01/30/2022 Weekly Legislative Update

You can make a difference

On Monday, Jan. 31 join us for our first big event of the year via Zoom.
Follow the link at 6 PM central on Monday, January 31st to join the meeting.

  • We will be unveiling the results of our Indivisible NWI survey.
  • We will be talking about what issues are the most important to you as well as the ways that you told us that you want to be involved.
  • Come and learn how you can help us to do more.
  • We will also give you the latest updates.
  • We will talk to you about how you can run for precinct committee person as the filing date comes near.
  • That and so much more, join us.

Saving Democracy begins at the grassroots level–that’s all of us!

Many bills in this session of the Indiana General Assembly are approaching passage and we urge you to contact your representatives and senators about how you want them to vote.
Bills must pass each chamber Monday or Tuesday or they are dead for this session.
Click here to contact your representative and senator. To email, choose ‘send email’ from the menu on the left on the legislator’s page.

Indiana

Please contact your senator to demand he or she vote no. Keep these bills from passing the Senate. These bills have passed out of committee in the Senate and were sent to the Senate floor for a vote.  The deadline for passage is Tuesday, Feb. 1. 

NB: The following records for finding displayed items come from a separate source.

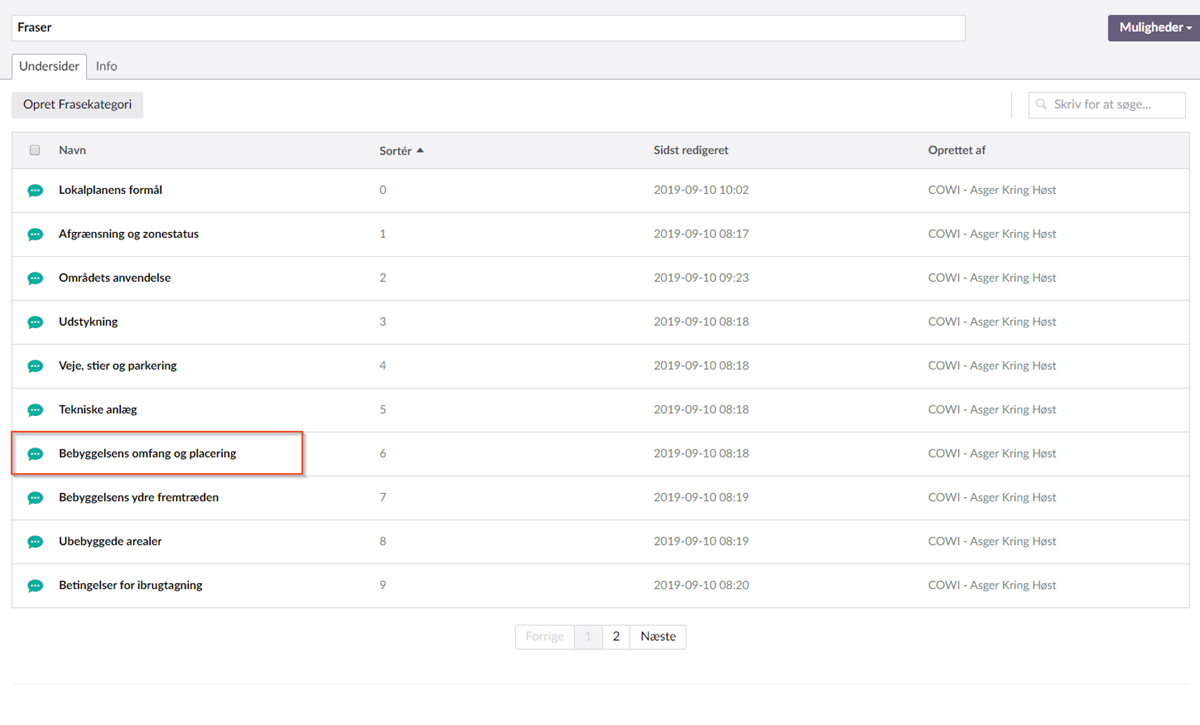Image resolution: width=1200 pixels, height=725 pixels.
Task: Go to page 2 of the list
Action: tap(616, 637)
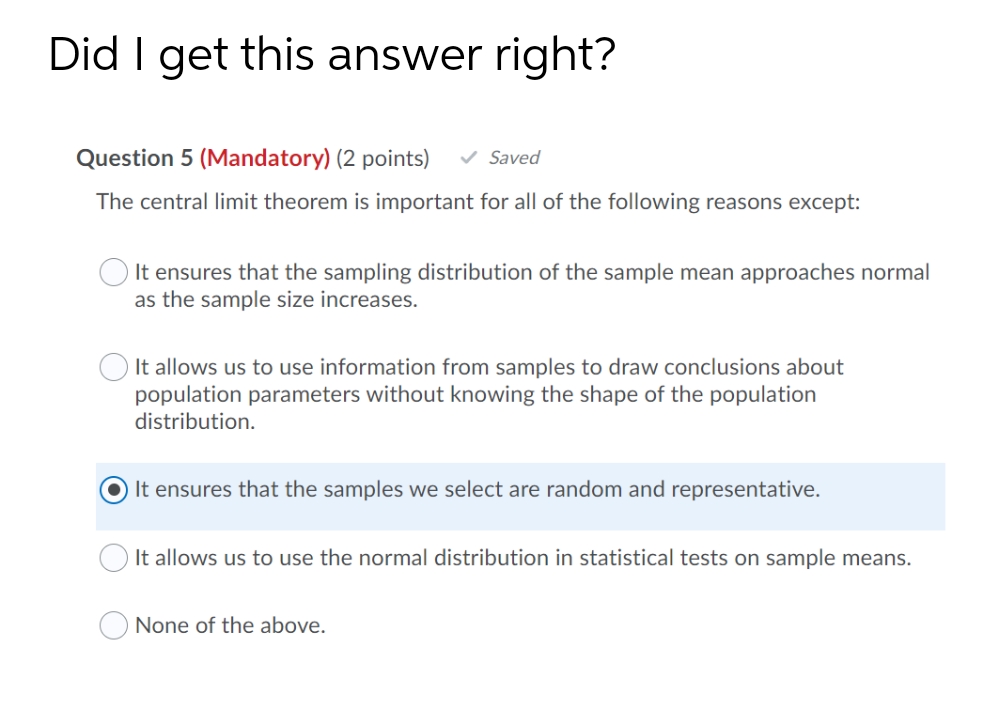Click the checkmark icon next to Saved
The width and height of the screenshot is (1004, 709).
pos(469,157)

Senate Bill 17 Material harmful to minors

  • All public and school libraries across the state already have a challenge procedure in place when a parent or community member objects to any particular material.
  • This bill would allow parents to skip that process and exposes librarians to a level 6 felony on the charge of providing materials deemed inappropriate by some parents or members of the community. Of course these very materials may be valued by others.
  • Libraries and school curriculum must meet the needs of a broad and diverse student body.
  • This is a chilling bill that will essentially censor great literature, not allowing its presence in schools or libraries under threat of prosecution.
  • It’s a completely unnecessary bill because a process is already in place to address objections to materials provided for children. This is a reasonable process that does not involve prosecuting professionals who are doing the best job they can to provide our kids with a well-rounded education that requires exposure to diverse cultures, histories and people. Books are immensurable helps to meeting that goal.
    Please contact your senator

Senate Bill 356 Teacher matters

  • The bill provides that the governing body of a school corporation may issue an adjunct teacher permit to an individual who meets certain requirements.
  • If the governing body of a school corporation issues an adjunct teacher permit, the school corporation may enter into a contract for employment as a part-time teacher of the school corporation.
  • An employment contract with an adjunct teacher is not subject to a collective bargaining agreement. This bill appears to be a workaround for school corporations to waterdown teacher requirements and hire non certified teachers. They are not required to have any pedagogical training and in fact any training required in this bill is murky. (The Star)
  • This bill also allows school corporations to pay some teachers more than the agreed upon salary, more than other teachers for the same work—a blatent attempt to bust unions. (ISTA).
  • Take action with the Indiana State Teachers Association: https://www.ista-in.org/our-advocacy/ista-advocacy-center.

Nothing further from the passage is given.